Для понимания творчества Владимира Шарова необходимо представить себе, что происходило с его семьей в годы сталинских репрессий. По словам его близких друзей и критиков, сохранение памяти о его родителях — а также дедушках и бабушках — занимало чрезвычайно важное место среди его творческих задач. Его друг Михаил Шишкин, также писатель, утверждал в некрологе Шарову, что адекватно понять его прозу невозможно, не понимая его отношений с отцом, который оказал на юного Владимира влияние, сформировавшее его характер (Шишкин, 2020: 48-49, 45). Другой друг, кинорежиссер Владимир Мирзоев, пишет также, что на прозу Шарова сильно повлияло участие его родственников в революции 1917 года и репрессии, которым они подверглись впоследствии (Мирзоев, 2020: 83). Марк Липовецкий подчеркивает, что «гротескное сознание Шарова выросло на почве невозможности совместить историю семьи [...] со вписанной в эту историю катастрофой» (Липовецкий, 2020: 321). Поэтому, прежде чем заняться разбором романов Шарова, следует поговорить о роли его родных в репрессиях.
_ _ _ _ _
Какой друг Шарова, согласно исходному документу, был кинорежиссером?

Состав набора данных —
_ _ _ _ _
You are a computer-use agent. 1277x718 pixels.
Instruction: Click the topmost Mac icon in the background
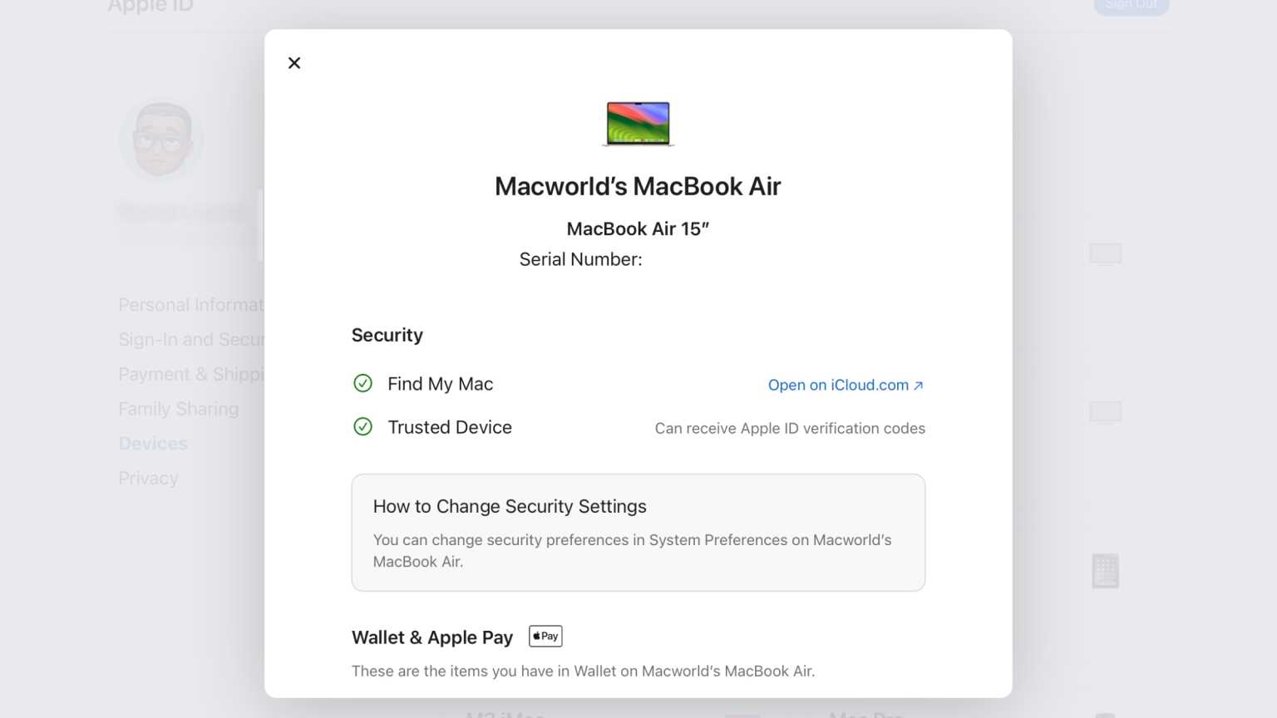click(1105, 253)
_ _ _ _ _
Ответ на задание —
Владимир Мирзоев.